Making Factory Balls : A Puzzling Critical Play

What Is “Factory Balls”?

Factory Balls is a puzzle game created and developed by Bart Bonte originally on Flash. Its theming and mechanics are simple on the surface, allowing for a wide range of ages in its target audience. The basic premise of the game is that in each level you are given a plain white ball, a design to recreate, and tools to recreate it (like paint, construction hats, belts, and much more). The type of fun is concentrated in challenge, with an increasing difficulty curve and complexity of subsequent levels to maintain it as players improve.

 

 

Factory Balls and Mechanics

Factory Balls is an interesting case in that it relies almost solely on mechanics to create fun. There’s no overarching narrative and levels are linked only by their order and their relative difficulty.  Moreover, the only mechanic is using various tools to change the appearance of the ball, with the eventual goal of matching a provided image. This ranges from the simplest stage having you coat the ball in paint, to creating complex patterns by masking paint with construction hats, belts, and literal masks. 

 

Strength in Simplicity

The fun is the journey of going from the starting point (a blank canvas and tools) to the ending point (a ball that matches the image).

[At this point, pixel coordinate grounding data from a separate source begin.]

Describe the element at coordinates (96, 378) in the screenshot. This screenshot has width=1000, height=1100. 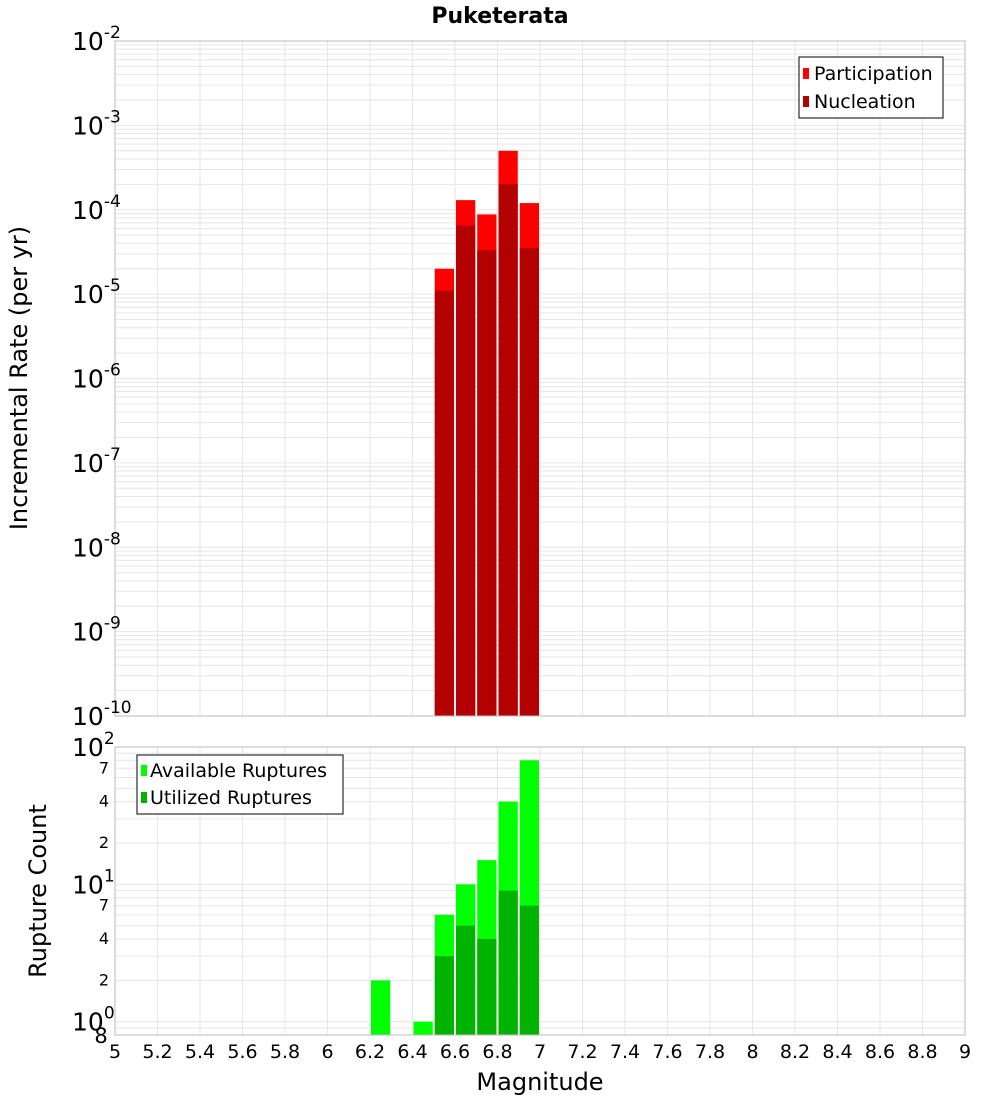
I see `y-tick-label: 10⁻⁶` at that location.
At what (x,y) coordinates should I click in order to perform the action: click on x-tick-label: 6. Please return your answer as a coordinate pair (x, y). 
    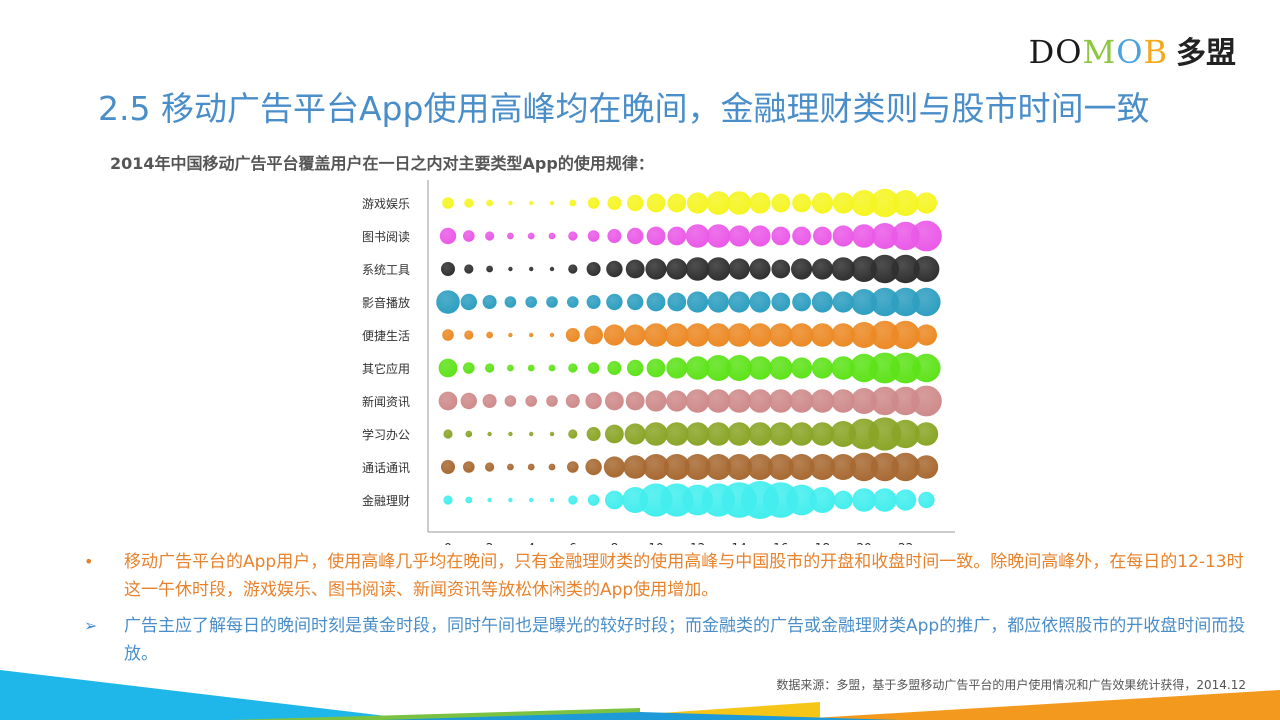
    Looking at the image, I should click on (573, 543).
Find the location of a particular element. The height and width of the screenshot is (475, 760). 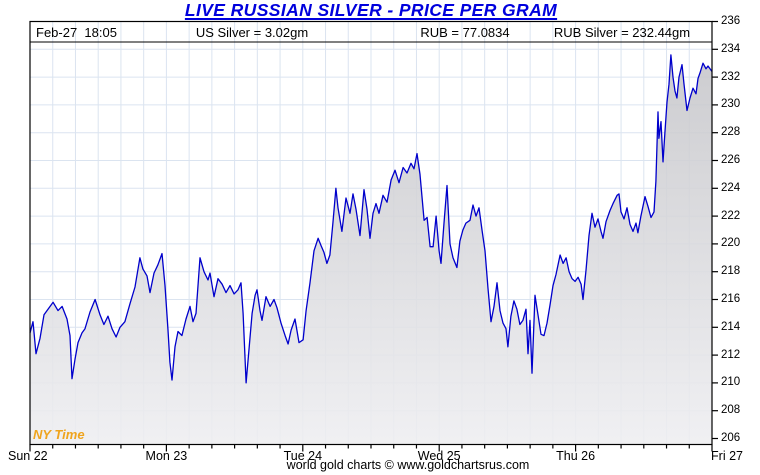

y-axis-tick-label: 232 is located at coordinates (731, 76).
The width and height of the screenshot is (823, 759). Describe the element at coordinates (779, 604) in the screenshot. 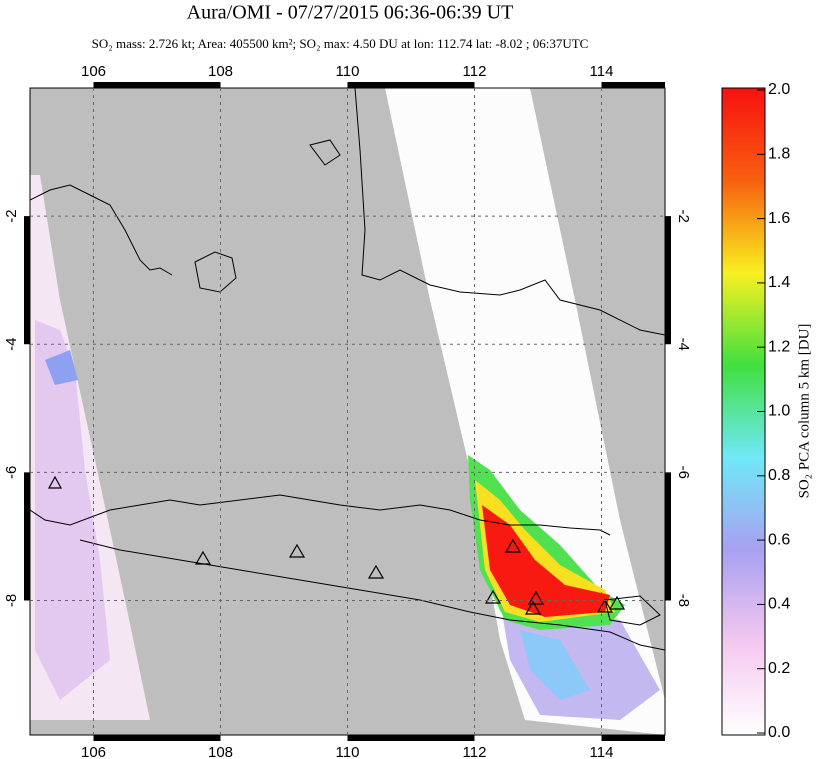

I see `colorbar-tick-label: 0.4` at that location.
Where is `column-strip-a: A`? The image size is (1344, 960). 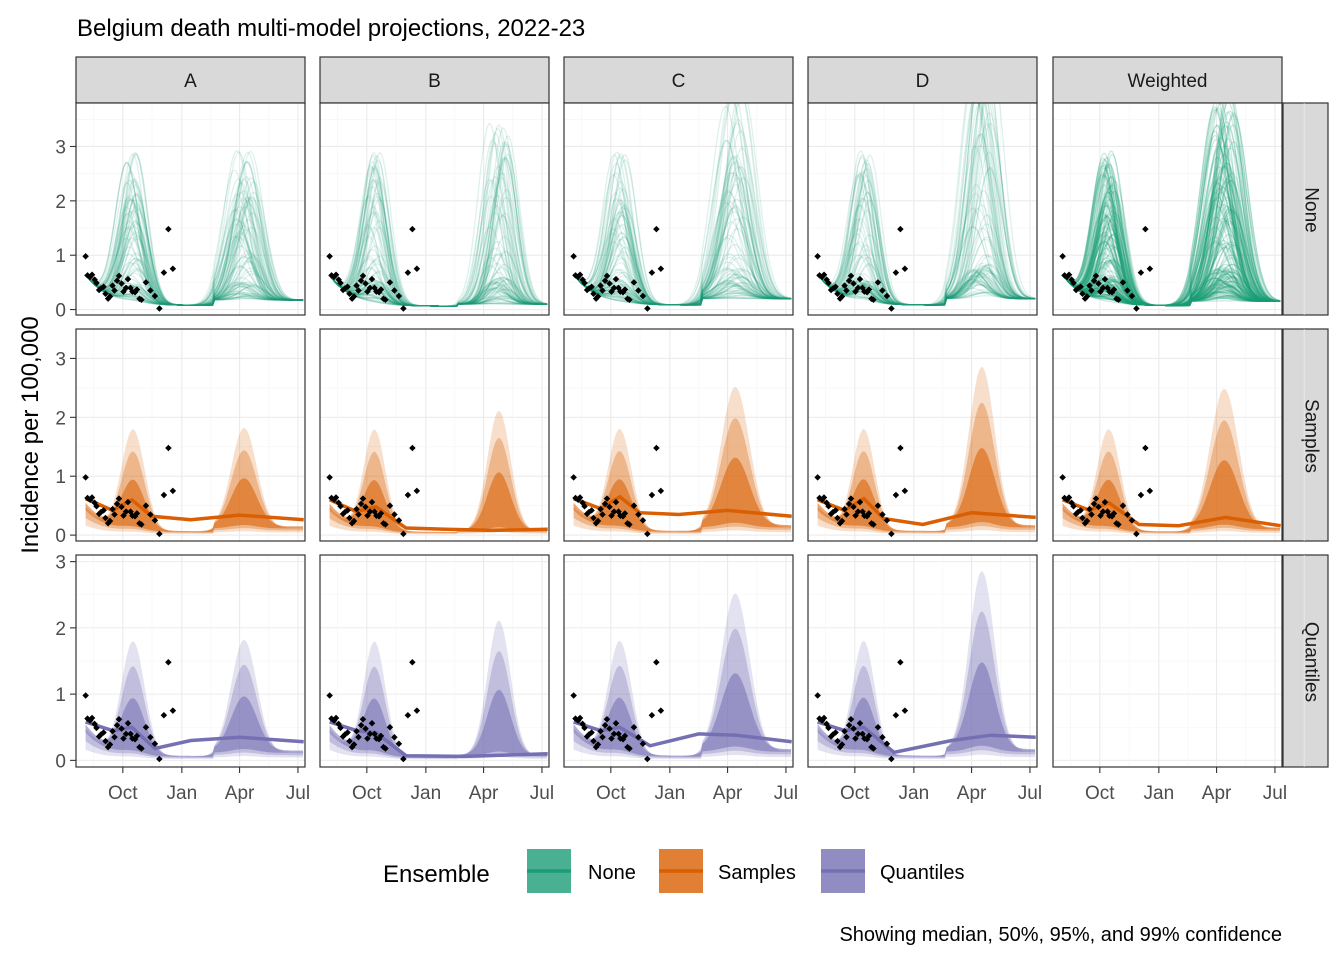 column-strip-a: A is located at coordinates (190, 80).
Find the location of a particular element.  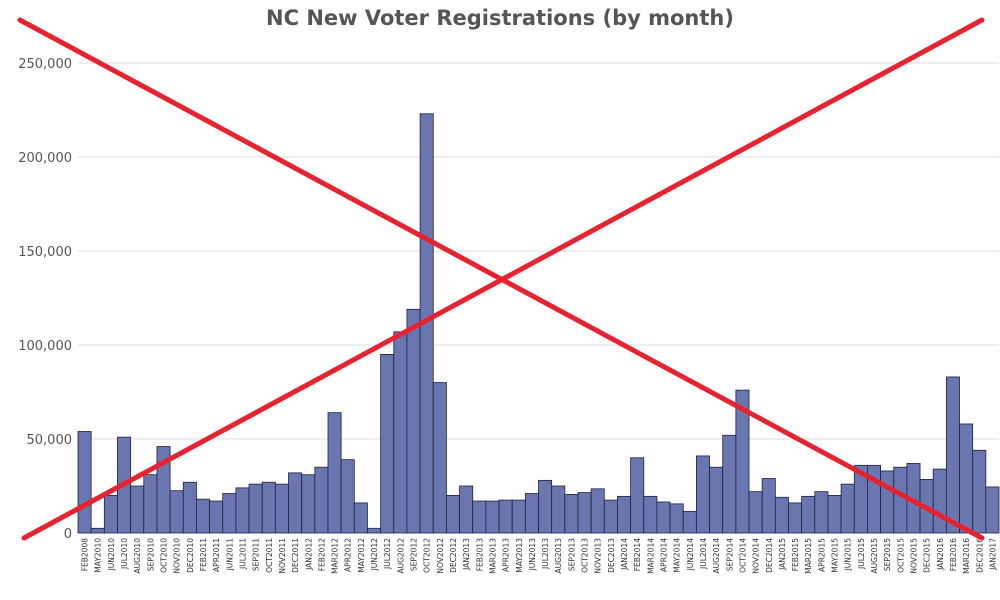

x-tick-label: JUN2011 is located at coordinates (230, 555).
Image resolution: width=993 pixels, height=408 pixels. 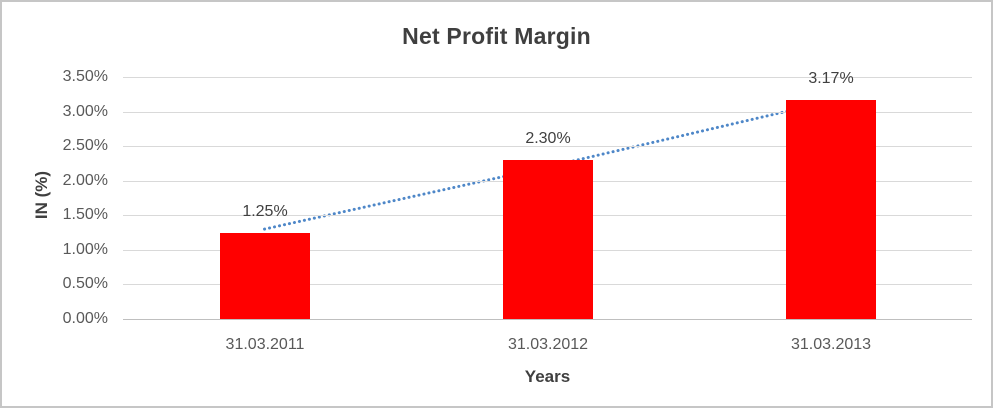 I want to click on bar-data-label: 1.25%, so click(x=265, y=212).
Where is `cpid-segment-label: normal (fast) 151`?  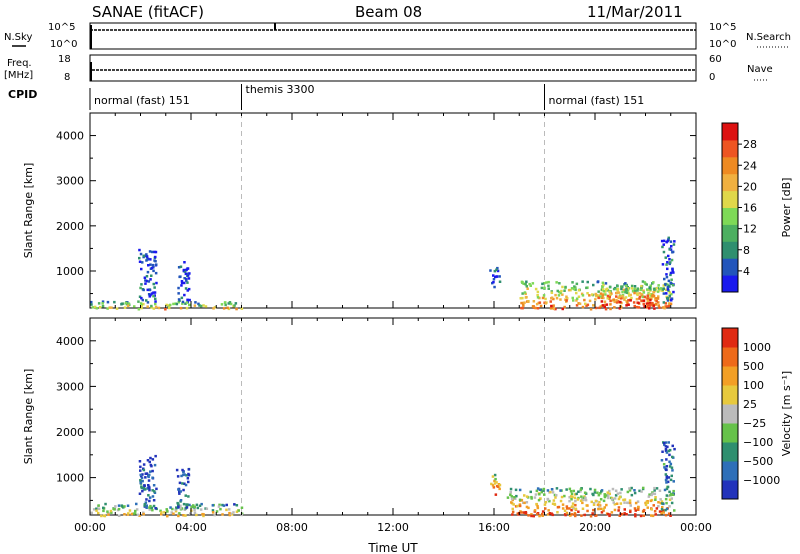
cpid-segment-label: normal (fast) 151 is located at coordinates (142, 100).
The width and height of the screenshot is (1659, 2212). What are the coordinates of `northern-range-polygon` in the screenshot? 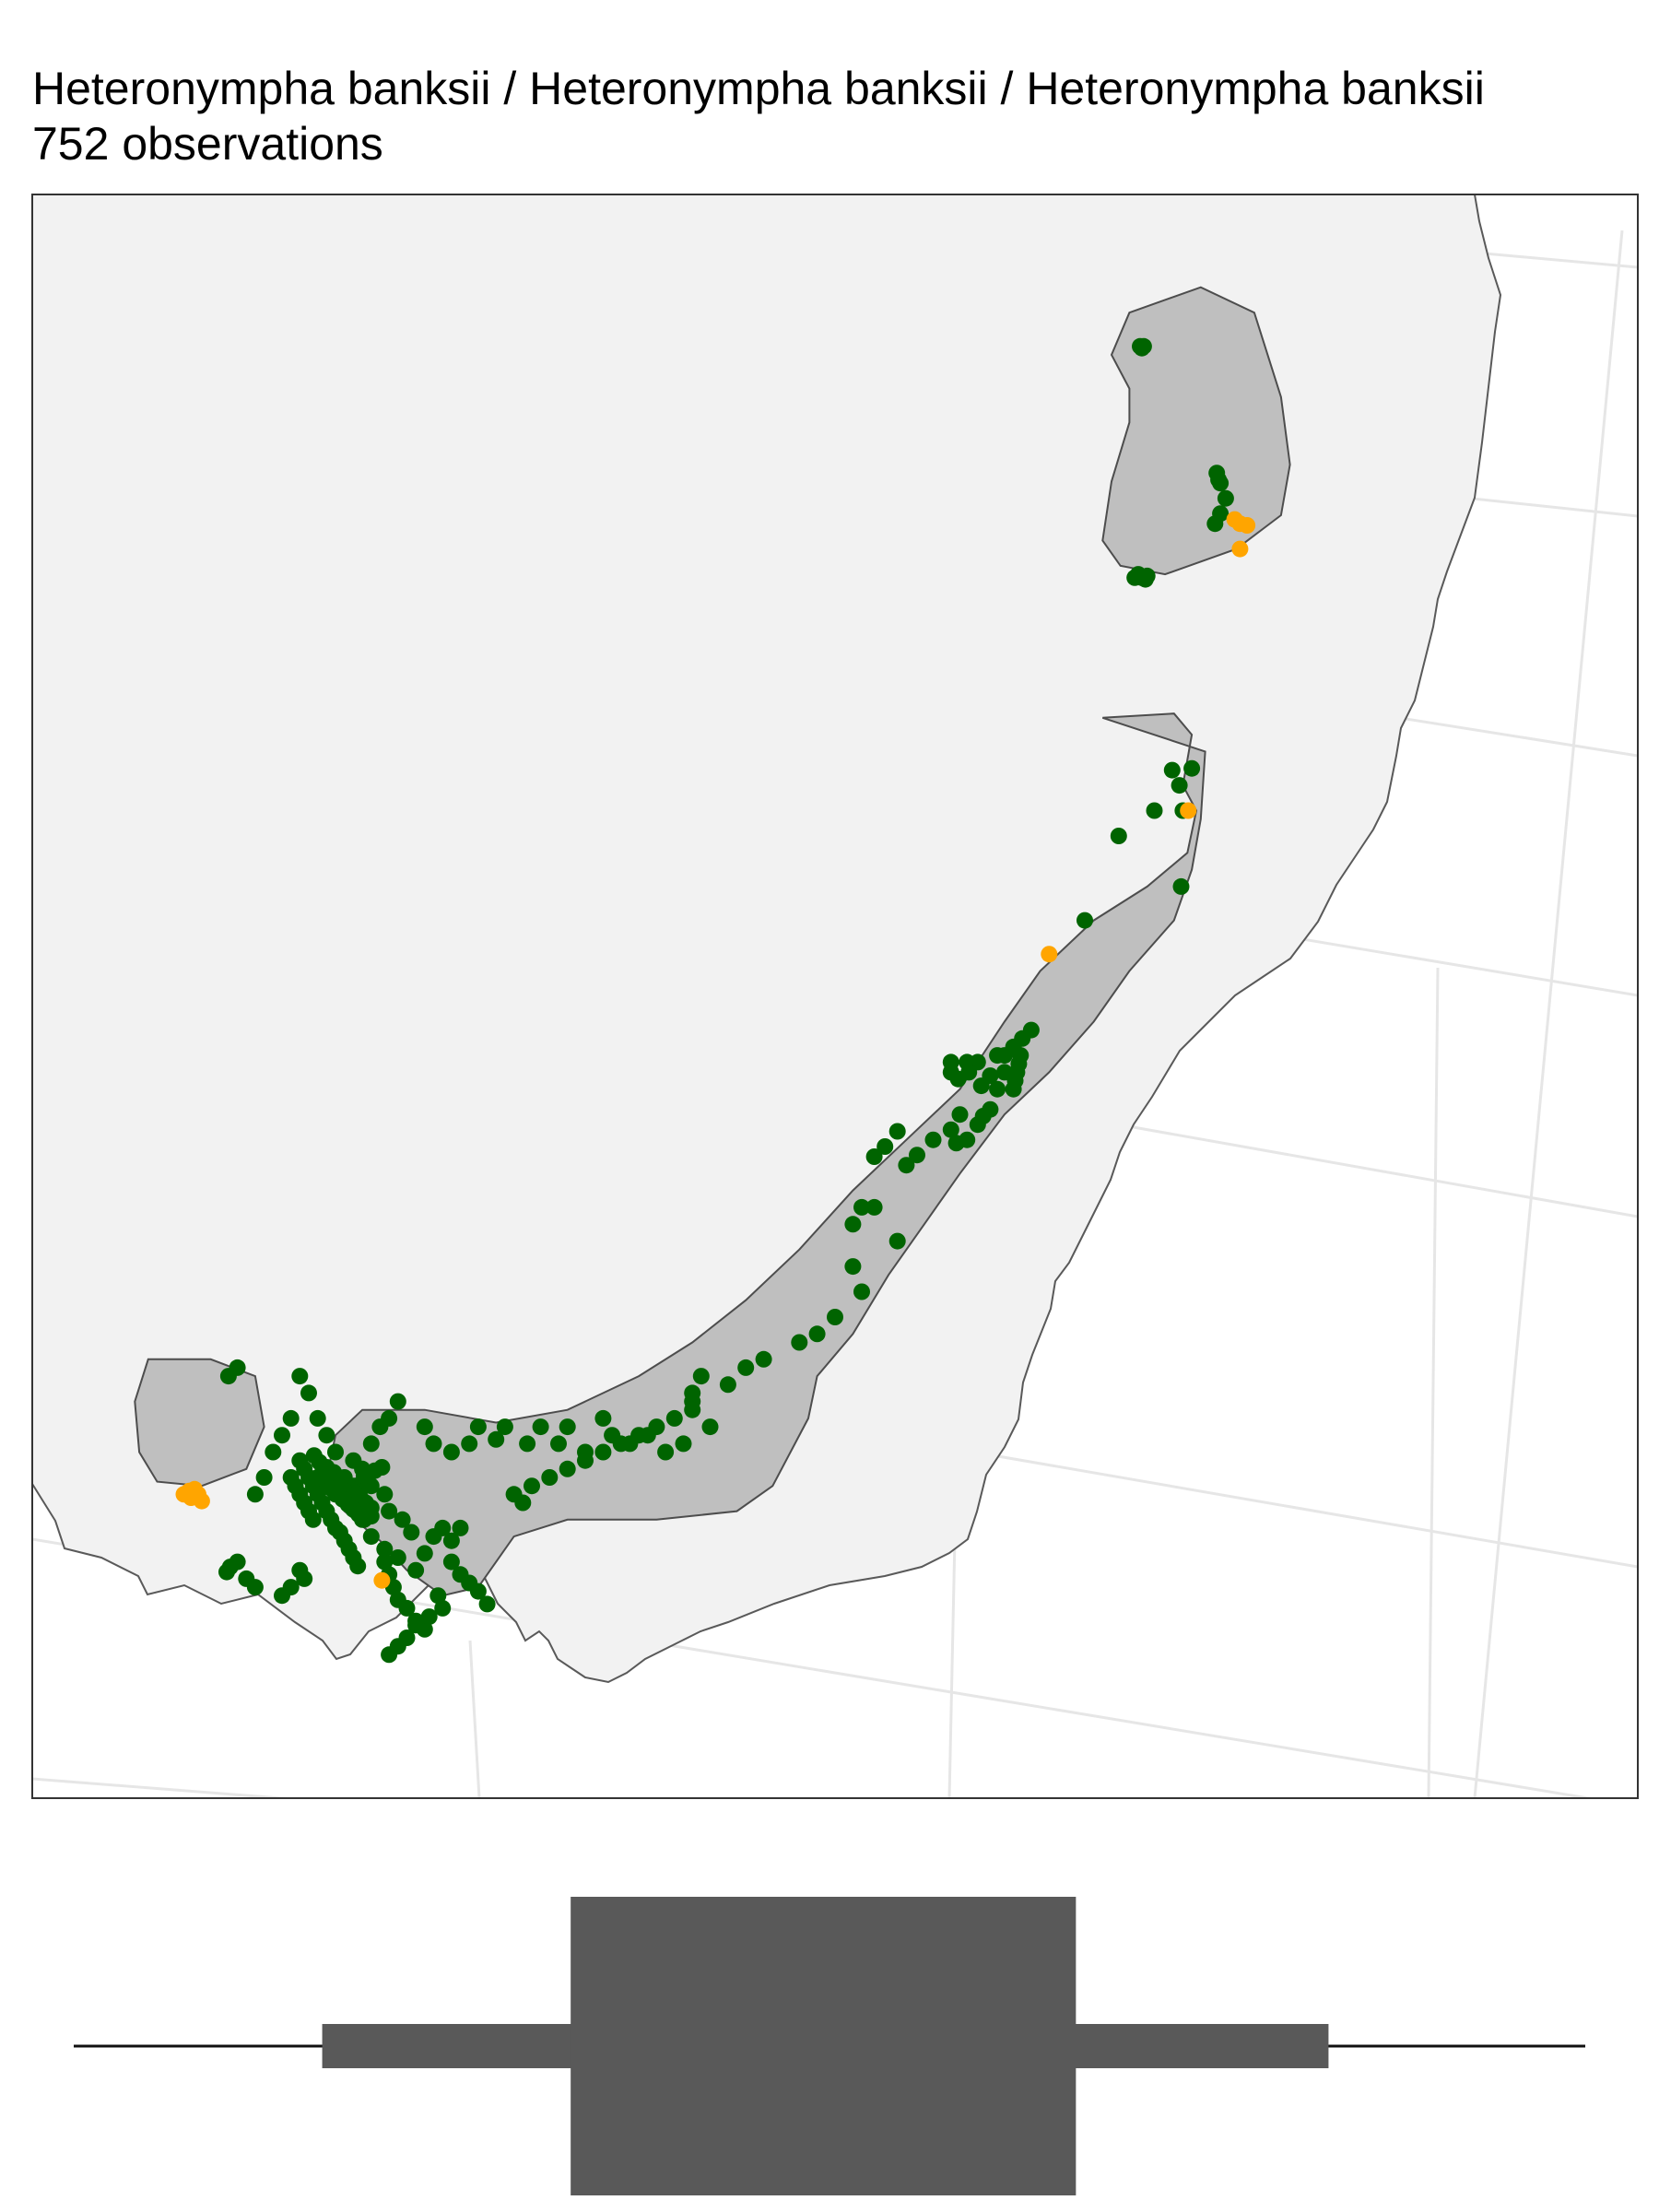 It's located at (1196, 431).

The lack of other mechanics makes this journey have more clarity to players, the goal is to reach the destination, no matter how difficult. If there was a narrative, for example about being a factory worker who likes to bring the balls they make during break to their children at home, that would shift the player’s focus away from their own journey so that they could follow the characters. Factory Balls is a true back-to-basics game, where it lets its mechanic shine brightly without muddling it down with unnecessary details. Its simplicity is its greatest strength, allowing for the complexity of the puzzles to not become overwhelming. 

 

Room For Improvement

However, I do think a hint system could be beneficial since being unable to solve a puzzle completely halts the gameplay experience. Additionally, some of the actions that the tools cause can be unclear, like in the original Factory Balls where you can use an air pump to fill the ball and make it bigger. The expected size of the ball is hard to tell from the example, which could lead to frustration in more complex puzzles.